Our implementation provides also a visualization tool: The so-called ConceptInspector (see conceptual_spaces/visualization/concept_inspector.py). You can execute it with the following code:

import visualization.concept_inspector as ci 
ci.init()

The first line imports the necessary package. The second line calls the initialization method of the ConceptInspector.The ConceptInspector grabs all information about domains, dimensions, and concepts from the cs module. You should therefore only call ci.init() once you have initialized your conceptual space and created all concepts.

Screenshot of the ConceptInspector window

The ConceptInspector provides one 3D and three 2D visualizations of the conceptual space. You can interactively change the dimensions used for these visualizations as well as the set of concepts being displayed.

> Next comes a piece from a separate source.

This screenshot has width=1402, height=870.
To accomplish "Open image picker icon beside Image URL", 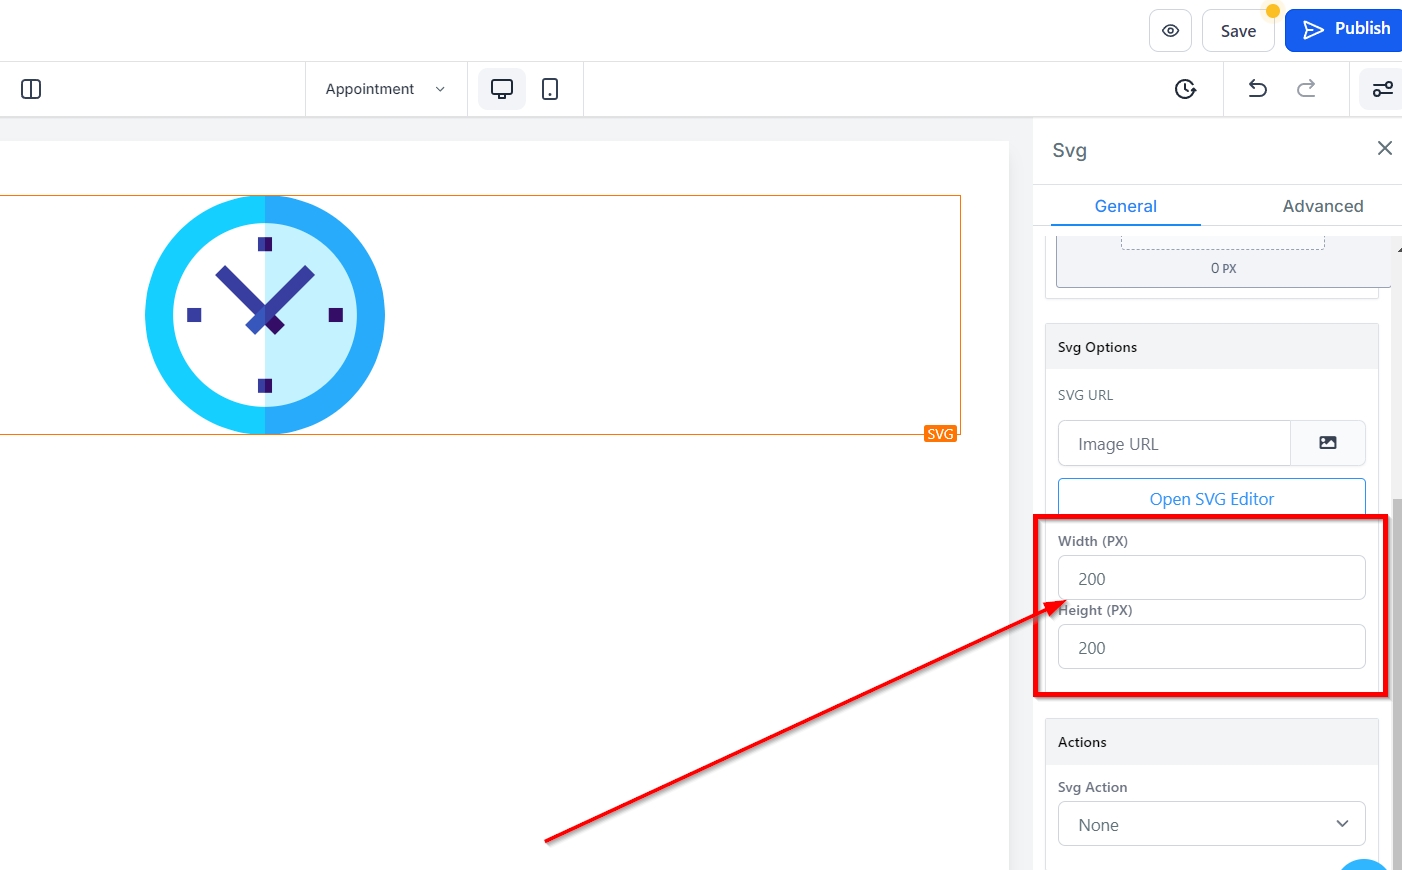I will 1327,443.
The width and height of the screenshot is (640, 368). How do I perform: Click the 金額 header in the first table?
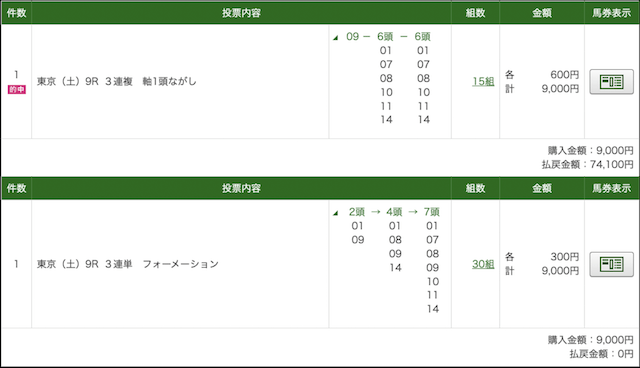(x=542, y=13)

If you have added, modified, or removed concepts after your call to ci.init(), you can tell the ConceptInspector to update its internal list of concepts:

ci.update()

Only when this function is called, the ConceptInspector will update its internal list of concepts based on the concepts stored in the cs module.

The names that are displayed for the different dimensions are taken from the cs.cs module. When initializing this module, one can provide an array of dimension names:

space.init(doms, 3, ["hue", "round", "sweet"])

If no such array of dimension names is provided, the ConceptInspector will generate names based on the indices: dim_0, dim_1, ... Finally, one can also provide for each concept the color with which it should be visualized. This happens when adding a concept to the dictionary:

space.add_concept(apple, 'r')

The ConceptInspector will in this example make sure that the apple concept is visualized in red. If no such color is given, the ConceptInspector will loop through a list of predefined colors when drawing the different concepts.